There's not enough room on a church signpost to print the Sermon on the Mount, so a pastor must beckon passersby with a punchy phrase, chock full of thought-provoking biblical wisdom. The kind of message that knocks around one's brain for a few days. That's the effect of the marquee in front of the First United Methodist Church, just south of Young Circle in Hollywood. "If you're beside yourself, now you can pray twice as hard." Get it? "God is like bleach," another sign said. "He gets out stains no one else can." Amen! And the devil, then, is like a red sock that lurks in a pile of whites, plotting to put his imprint on the purest white fabrics.
Sister Faith learned the ancient art of "sweating" from the Navajo Indians of Big Mountain, a reservation in Northwest Arizona. She builds her sweat lodge with limbs that have fallen from trees near her home, which sits on a half-acre of countryside outside Loxahatchee. It's a small oblong structure, no more than six feet by eight feet. But within that elevator-sized space, Sister Faith fits as many as 16 people — or "souls," as she likes to call them. As if body heat alone weren't enough to make this a sauna, she places heated rocks in the center, then pours water over them to create steam. The ceremony starts around dusk and often lasts till 3 a.m. Drumming, chanting, and prayers for Mother Earth help sweaters to transcend the heat and, says Sister Faith, lead sweaters in their "journey into the spiritual realm." She takes particular delight in winning over the curious-but-skeptical people who, by ceremony's end, profess to have left behind all their negative energy and want only to hug.
Polo is a classy sport. No wonder Americans haven't really taken to it. But add alcohol and motorized vehicles, and voilà! At the International Polo Club, you can customize a company outing featuring a polo match with an announcer explaining the rules, food and drinks, and a "divot stomp," at which participants (champagne glasses firmly in hand) march onto the field to flatten out turf that's been kicked up by ponies' hooves. But the best part: After eating, grab a mallet, get in the golf cart (the polo players drive), and tear ass around the field for a match on four wheels. What's that sound? Ralph Lauren weeping with jealousy?
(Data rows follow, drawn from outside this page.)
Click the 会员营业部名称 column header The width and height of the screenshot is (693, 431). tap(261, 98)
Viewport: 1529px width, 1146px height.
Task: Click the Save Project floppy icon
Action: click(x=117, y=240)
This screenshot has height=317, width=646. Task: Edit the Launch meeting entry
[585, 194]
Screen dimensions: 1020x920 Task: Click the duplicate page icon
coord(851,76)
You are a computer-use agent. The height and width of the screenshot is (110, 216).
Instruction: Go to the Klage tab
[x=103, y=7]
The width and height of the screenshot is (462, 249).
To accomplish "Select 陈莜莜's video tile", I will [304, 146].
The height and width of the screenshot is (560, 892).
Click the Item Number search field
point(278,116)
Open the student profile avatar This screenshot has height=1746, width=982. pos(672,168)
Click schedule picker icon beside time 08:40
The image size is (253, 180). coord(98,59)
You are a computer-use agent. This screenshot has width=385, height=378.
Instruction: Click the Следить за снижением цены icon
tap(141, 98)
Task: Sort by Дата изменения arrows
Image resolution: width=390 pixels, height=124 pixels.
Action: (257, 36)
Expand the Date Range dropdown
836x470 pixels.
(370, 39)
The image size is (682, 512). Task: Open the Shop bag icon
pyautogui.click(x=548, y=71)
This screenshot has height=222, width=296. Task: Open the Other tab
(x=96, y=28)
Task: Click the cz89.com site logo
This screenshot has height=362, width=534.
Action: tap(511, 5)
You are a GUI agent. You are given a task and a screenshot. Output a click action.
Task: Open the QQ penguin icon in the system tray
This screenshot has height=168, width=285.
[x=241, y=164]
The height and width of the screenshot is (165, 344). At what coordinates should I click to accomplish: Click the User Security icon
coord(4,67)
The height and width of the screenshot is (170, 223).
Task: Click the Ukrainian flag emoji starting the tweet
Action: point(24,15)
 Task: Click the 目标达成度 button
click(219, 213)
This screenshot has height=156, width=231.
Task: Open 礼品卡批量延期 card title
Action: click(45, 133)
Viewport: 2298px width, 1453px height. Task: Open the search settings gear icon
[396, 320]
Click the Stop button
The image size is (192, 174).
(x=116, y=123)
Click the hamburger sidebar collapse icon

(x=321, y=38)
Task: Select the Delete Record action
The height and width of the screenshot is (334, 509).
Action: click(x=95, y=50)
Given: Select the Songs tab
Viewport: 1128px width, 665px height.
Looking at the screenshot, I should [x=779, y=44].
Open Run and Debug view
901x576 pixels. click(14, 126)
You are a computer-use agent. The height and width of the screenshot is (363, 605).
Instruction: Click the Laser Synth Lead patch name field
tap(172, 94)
The tradition of kitsch is unique to our region, and the Mai-Kai is the king of kitsch. This tropical time warp has been owned and run by the same family for more than 50 years and boasts the amazing Molokai bar. Built out of an old movie set's pirate ship, this plank-floor rum factory is quickly disorienting. Water runs down the exterior of the submarine-style windows, and the lighting is always dark and warming — soon the outside world is just a hazy memory and your new, much funner, life revolves around tiki-tacky drinks served in hollowed-out coconuts and pineapples. If you go at the right time, you can catch the bar band playing Don Ho covers next to an archaic drum machine that we can only imagine was salvaged from Gilligan's Island. If you're feeling flush with cash, make a reservation for the floor show. You'll hardly notice the mediocre cuisine when you become hypnotized by the gyrating, fire-throwing Polynesian dancers on stage. In between sets, take a stroll through the tiki gardens and pay homage to the statues placed throughout — most of which resemble large-scale versions of the "bad luck souvenir" from the famous "Brady Bunch Hawaiian Vacation" episode. When you pick up your car from the valet, your guests will say, "Screw Disney!"